Il existe 19 C2RA (centres régionaux de ressources et d'animation) couvrant 20 régions pour soutenir les DLA. Leur rôle : favoriser une cohérence régionale des méthodes d'intervention en offrant un lieu d'information, d'échanges et de capitalisation d'expériences. Ils sont généralement portés par une CRES (chambre régionale d'économie sociale) ou une CPCA (Conférence permanente des coordinations associatives) régionale.
Au niveau national, il existe 6 CNAR (centres nationaux d'appui et de ressources) : l'un, transversal, est dédié au financement et les autres concernent un secteur spécifique (culture, environnement, social, sport, insertion par l'activité économique). Ces derniers viennent compléter l'action généraliste des DLA en réunissant tous les professionnels d'un secteur (têtes de réseaux associatives et ministères compétents). En plus d'être un appui technique, les CNAR évaluent l'impact du DLA dans leur secteur. Le CNAR social est porté par l'Uniopss.
Enfin, l'AVISE (Agence de valorisation des initiatives socio-économiques) est chargée de l'animation nationale du dispositif (production et échanges d'outils, capitalisation de bonnes pratiques et mise en oeuvre de formations).
(1) L'engagement dans un DLA correspond à une démarche volontaire de l'association.

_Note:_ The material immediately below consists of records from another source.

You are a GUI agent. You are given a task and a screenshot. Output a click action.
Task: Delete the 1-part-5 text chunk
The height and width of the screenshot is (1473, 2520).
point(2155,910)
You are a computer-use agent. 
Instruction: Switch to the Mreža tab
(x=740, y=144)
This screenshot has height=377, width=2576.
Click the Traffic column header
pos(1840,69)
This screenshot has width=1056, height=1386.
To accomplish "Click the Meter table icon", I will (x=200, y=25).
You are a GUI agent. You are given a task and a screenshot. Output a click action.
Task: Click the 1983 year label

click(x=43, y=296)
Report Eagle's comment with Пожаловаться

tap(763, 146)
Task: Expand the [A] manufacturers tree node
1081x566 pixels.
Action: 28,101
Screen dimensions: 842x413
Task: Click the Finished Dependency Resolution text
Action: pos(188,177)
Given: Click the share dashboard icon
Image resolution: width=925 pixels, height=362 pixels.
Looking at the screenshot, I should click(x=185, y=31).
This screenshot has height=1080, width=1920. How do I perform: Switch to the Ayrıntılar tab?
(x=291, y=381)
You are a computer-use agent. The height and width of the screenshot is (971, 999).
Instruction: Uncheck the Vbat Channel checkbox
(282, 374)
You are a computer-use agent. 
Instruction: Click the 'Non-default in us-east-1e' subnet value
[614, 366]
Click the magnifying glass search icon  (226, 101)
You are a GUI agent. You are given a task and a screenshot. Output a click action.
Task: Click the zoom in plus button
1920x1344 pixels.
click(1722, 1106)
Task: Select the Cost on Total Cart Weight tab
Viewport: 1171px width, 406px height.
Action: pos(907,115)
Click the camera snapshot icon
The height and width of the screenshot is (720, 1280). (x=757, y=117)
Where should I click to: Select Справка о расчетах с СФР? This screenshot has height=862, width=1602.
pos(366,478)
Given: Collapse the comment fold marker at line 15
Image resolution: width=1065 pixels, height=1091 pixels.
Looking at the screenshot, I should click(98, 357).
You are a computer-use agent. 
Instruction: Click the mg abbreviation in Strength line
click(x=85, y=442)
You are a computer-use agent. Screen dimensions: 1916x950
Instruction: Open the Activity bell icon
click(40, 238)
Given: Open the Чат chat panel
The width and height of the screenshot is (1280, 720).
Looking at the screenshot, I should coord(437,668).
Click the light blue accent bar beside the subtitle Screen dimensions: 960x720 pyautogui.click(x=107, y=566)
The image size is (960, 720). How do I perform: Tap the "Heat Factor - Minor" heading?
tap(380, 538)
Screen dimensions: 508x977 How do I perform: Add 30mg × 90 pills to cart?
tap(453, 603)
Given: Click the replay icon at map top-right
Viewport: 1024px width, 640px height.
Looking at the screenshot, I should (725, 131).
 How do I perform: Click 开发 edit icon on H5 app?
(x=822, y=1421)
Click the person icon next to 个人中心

(2) La Table de Cana est une association qui fédère six entreprises d'insertion spécialisées dans la restauration -
(3) Les réseaux peuvent même devenir prestataires d'une ingénierie. Ainsi, si deux tiers des ingénieries sont réalisées par des consultants privés, un tiers d'entre elles le sont par des réseaux (FNARS, CREAI, Uriopss, etc.).
(4) Le sport et le secteur famille, enfance et jeunesse arrivent en quatrième position.